Comedor Popular Infantil – Sopachuy

In dem kleinen Dorf Sopachuy in den bolivianischen Anden arbeiten die Josefsschwestern aus Trier seit 1978 und haben ab 1995 für die vielen Kinder, die aus sehr weit entfernten Landgemeinden zur Schule kamen, das Projekt Comedor Popular Infantil (Volksküche für Kinder) eröffnet.

Diese Einrichtung bietet sozial benachteiligten Kindern im Alter von 5 bis 16 Jahren die Möglichkeit, an einem geregelten Tagesablaufes mit warmen Mahlzeiten und einer täglichen Hausaufgabenbetreuung teilzunehmen.

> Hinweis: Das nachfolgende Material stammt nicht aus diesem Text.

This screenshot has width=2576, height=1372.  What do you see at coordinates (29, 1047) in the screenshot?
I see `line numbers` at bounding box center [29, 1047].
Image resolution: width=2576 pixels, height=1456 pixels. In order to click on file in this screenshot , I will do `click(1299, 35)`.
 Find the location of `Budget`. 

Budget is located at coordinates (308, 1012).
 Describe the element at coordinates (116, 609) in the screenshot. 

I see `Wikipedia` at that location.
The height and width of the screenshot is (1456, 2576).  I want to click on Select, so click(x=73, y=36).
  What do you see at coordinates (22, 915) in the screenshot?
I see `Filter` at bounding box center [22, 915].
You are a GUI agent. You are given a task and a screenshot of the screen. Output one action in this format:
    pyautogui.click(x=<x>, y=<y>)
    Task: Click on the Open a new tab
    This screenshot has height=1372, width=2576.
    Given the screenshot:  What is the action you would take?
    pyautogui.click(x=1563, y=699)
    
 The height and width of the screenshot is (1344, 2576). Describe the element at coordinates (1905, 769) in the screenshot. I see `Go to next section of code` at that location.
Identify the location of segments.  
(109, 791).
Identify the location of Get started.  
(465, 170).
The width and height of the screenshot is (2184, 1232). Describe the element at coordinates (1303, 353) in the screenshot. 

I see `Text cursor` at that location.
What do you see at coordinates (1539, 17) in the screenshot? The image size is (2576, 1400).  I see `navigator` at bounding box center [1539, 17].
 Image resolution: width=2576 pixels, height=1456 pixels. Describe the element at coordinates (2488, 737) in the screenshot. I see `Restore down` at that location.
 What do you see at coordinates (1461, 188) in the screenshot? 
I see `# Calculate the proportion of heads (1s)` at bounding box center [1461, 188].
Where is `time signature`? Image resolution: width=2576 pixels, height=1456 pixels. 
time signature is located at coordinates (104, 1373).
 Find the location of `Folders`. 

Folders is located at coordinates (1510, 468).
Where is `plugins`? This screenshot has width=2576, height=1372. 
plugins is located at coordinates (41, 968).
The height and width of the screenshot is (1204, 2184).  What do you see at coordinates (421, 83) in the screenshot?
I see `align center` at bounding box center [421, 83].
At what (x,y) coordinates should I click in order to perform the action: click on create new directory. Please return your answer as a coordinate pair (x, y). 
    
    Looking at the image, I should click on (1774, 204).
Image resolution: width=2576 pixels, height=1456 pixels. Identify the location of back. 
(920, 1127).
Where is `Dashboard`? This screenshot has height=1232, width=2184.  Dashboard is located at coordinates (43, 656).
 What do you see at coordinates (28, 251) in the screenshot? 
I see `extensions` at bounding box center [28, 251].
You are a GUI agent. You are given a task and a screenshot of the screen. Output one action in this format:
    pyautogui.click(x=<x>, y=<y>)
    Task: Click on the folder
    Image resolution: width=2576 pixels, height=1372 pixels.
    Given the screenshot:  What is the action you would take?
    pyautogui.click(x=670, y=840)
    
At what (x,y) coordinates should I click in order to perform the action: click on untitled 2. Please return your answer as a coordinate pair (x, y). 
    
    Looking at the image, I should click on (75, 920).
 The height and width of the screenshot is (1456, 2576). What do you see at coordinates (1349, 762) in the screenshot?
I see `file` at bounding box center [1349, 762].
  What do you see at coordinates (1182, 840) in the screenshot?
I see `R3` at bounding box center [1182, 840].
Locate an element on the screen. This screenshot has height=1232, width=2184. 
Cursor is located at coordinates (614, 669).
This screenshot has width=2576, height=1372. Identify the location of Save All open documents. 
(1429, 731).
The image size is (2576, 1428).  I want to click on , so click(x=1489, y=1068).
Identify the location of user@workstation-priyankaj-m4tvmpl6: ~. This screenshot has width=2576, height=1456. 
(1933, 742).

Das Zuhause der ca. 120 Kinder, die diese soziale Einrichtung besuchen, liegt auf dem Land ( Campo ) und die Kinder müssten teilweise bis zu fünf Stunden lange Fußmärsche zurücklegen um jeden Tag am Schulunterricht teilnehmen zu können. Etwa die Hälfte der Kinder vom Campo wohnen im Ort Sopachuy bei Verwandten oder Freunden. Den anderen 60 Jungen und Mädchen bieten die Josefsschwestern gegen ein geringes Entgelt von Montag bis Freitag eine Übernachtungsmöglichkeit im Comedor an. Damit gewährleistet ist, dass kein Kind morgens hungrig zur Schule geht, treffen sich alle 120 Kinder und Jugendliche vor Schulbeginn zu einem gemeinsamen Frühstück im Comedor. Nach dem Mittagessen erhalten die Kinder Hausaufgabenbetreuung, die verbleibende freie Zeit bis zum Abendessen wird durch Sport und Spiele attraktiv gestaltet.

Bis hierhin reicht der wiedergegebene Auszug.